A Texas woman scored an ancient Roman bust for $34.99 at Goodwill

This goodwill purchase was not a total screw up.

In fact, the $34.99 sculpture an art collector picked up in Austin, Texas in 2018 wasn’t just a simple tchotchkebut actually a centuries-old ancient Roman bust that had been missing from Germany since World War II.

Good eye savvy shopper Laura Young said The art journal she spotted the marble bust of a man with curly hair and a beard on the floor, under a table, at her local Goodwill. He looked “pretty dirty, quite old,” she said. She bought it for less than $40, thinking someone might want to buy it for her for a garden statue or something. He weighed 52 pounds and she asked a Goodwill employee to help carry him to her car, where she strapped him in with a seatbelt to keep him safe on the ride home.

However, she was struck by the statue’s age and wear. So she spent the next few years meeting with art history experts from the University of Texas at Austin and several auction houses across the country to try to trace her origin. according to the San Antonio Museum of Art.

Sotheby’s consultant Jörg Deterling identified the bust as a centuries-old sculpture that once belonged to the collection of King Ludwig I of Bavaria, which was later authenticated by the Bavarian Palaces, Gardens and Lakes Administration belonging to the state. The bust may represent a son of Pompey the Great (106-48 BC), who was defeated in the civil war by Julius Caesar.

The statue will be returned to its rightful home in Germany next year, but the Bavarian State-owned Palace Administration has agreed that the curious find can be displayed at the San Antonio Art Museum by May 21 2023.

It’s still a mystery how a centuries-old 52-pound marble Roman bust made its way from Germany to a Texas Goodwill store.
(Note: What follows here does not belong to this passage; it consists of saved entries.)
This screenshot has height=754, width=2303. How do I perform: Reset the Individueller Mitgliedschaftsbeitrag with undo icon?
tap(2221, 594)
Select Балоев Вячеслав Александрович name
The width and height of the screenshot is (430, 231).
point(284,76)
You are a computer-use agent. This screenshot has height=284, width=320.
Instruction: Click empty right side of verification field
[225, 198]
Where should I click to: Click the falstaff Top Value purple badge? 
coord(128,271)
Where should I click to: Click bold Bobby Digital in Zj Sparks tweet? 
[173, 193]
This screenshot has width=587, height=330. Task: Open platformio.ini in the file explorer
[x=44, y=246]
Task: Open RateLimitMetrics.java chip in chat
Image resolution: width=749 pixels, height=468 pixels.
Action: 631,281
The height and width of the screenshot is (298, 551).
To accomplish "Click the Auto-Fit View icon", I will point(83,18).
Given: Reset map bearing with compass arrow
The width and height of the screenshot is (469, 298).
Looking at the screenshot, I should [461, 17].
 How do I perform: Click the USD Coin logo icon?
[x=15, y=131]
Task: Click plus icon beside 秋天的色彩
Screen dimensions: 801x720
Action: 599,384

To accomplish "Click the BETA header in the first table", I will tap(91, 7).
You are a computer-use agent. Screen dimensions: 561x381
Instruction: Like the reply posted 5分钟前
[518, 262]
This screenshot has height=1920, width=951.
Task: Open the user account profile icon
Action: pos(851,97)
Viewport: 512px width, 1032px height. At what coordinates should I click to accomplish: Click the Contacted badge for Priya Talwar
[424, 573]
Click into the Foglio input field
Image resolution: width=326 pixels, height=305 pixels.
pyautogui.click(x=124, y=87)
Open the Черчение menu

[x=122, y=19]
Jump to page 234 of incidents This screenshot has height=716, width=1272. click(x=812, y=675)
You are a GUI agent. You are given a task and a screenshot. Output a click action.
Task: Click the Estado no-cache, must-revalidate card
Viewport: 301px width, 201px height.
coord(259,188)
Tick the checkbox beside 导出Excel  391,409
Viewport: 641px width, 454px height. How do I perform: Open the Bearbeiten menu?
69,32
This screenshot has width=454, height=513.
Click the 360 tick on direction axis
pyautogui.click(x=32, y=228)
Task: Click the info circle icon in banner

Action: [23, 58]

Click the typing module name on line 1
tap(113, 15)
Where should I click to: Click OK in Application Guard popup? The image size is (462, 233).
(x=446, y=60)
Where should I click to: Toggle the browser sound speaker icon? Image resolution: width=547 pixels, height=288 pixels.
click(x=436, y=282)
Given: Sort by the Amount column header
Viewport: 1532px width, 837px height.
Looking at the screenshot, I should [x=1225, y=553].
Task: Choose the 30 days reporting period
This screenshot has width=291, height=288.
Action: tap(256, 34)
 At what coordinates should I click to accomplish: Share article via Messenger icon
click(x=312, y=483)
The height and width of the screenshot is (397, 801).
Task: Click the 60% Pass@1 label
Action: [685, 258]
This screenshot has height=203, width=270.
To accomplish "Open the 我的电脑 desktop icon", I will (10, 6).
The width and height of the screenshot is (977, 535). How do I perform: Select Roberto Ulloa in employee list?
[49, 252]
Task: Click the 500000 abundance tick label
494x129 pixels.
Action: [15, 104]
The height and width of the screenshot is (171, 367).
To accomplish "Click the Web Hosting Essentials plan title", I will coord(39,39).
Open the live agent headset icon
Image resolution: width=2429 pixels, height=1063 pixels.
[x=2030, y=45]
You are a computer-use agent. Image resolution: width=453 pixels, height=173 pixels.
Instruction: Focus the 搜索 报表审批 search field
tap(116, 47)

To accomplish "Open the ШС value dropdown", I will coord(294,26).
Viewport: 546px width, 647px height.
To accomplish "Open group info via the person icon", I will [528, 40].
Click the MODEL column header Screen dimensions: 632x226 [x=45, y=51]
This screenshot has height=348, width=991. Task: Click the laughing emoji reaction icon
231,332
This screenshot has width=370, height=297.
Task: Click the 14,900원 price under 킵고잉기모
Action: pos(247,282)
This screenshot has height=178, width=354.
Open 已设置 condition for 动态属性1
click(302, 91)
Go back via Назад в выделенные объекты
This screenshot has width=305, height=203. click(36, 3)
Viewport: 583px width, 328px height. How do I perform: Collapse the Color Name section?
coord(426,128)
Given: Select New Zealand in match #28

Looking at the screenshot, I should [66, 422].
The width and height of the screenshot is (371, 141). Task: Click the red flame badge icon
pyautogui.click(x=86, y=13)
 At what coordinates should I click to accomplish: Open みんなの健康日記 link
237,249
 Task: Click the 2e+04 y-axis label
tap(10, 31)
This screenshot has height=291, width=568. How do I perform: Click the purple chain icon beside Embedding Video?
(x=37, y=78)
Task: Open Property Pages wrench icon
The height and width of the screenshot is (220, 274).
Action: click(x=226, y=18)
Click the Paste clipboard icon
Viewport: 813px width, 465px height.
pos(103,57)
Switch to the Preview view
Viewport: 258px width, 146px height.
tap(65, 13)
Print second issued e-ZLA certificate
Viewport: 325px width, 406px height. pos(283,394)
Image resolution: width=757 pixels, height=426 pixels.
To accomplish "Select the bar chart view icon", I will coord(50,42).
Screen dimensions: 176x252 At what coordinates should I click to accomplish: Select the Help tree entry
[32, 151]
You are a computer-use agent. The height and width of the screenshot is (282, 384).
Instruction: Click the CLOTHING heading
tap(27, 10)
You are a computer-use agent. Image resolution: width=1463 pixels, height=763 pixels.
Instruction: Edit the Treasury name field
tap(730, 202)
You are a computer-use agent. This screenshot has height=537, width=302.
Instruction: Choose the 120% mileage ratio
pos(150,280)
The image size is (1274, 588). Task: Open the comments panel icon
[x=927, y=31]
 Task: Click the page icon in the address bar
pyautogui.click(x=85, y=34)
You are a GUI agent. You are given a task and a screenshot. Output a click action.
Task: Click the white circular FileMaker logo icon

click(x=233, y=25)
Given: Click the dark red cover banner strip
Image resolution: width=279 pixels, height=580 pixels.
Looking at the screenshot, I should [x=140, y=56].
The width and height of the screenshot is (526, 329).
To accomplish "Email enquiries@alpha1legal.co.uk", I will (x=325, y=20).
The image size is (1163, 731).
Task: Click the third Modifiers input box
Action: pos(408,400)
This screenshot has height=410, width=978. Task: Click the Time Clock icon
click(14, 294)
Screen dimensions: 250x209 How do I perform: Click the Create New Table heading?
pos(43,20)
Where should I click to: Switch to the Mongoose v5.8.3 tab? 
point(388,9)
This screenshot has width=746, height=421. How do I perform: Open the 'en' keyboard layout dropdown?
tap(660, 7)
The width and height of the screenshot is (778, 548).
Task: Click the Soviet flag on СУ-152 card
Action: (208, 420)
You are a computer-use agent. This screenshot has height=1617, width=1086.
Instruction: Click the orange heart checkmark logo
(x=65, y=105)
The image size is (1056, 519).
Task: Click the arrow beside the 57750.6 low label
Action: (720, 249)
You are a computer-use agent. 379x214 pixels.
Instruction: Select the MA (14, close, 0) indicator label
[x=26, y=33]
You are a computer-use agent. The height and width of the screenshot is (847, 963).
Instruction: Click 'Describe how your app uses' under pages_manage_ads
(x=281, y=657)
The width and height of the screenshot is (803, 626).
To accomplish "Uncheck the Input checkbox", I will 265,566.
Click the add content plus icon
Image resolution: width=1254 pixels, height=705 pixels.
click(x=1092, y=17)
The museum notes that the work had been installed at the Pompejanum, a replica of a Roman villa in Aschaffenburg, Bavaria in Germany. Allied bombers targeted Aschaffenburg and severely damaged the Pompejanum in January 1944 during World War II. The U.S. Army later established military installations in Aschaffenburg after the war ended, and the museum speculated that a returning soldier likely brought the sculpture back to Texas.

Found in a Texas Goodwill: Portrait of a Man, Roman marble, late 1st century BC-early 1st century AD.

San Antonio Art Museum

“We are very pleased that a piece of Bavarian history that we thought was lost has reappeared and can soon find its rightful place,” said Bernd Schreiber, chairman of the Bavarian Administration for Palaces, Gardens and Lakes belonging to the State. , in a report.

Another incredible side to this story is that this wasn’t Young’s first major score at a Goodwill store. She told The Art Newspaper that she once bought a Chinese painting at Goodwill for cheap and then sold it at Christie’s for $63,000.

“I’ve found a lot of interesting things at Goodwill in the past,” she said.

However, she will not make a net profit from this marble bust. She said it was “bittersweet” to put it back on, “since I knew I couldn’t keep or sell the (bust)”.

But that story is priceless, and Young said she was glad she was able to be a part of the statue’s long and complicated history. “And it looked great in the house while I had it,” she added.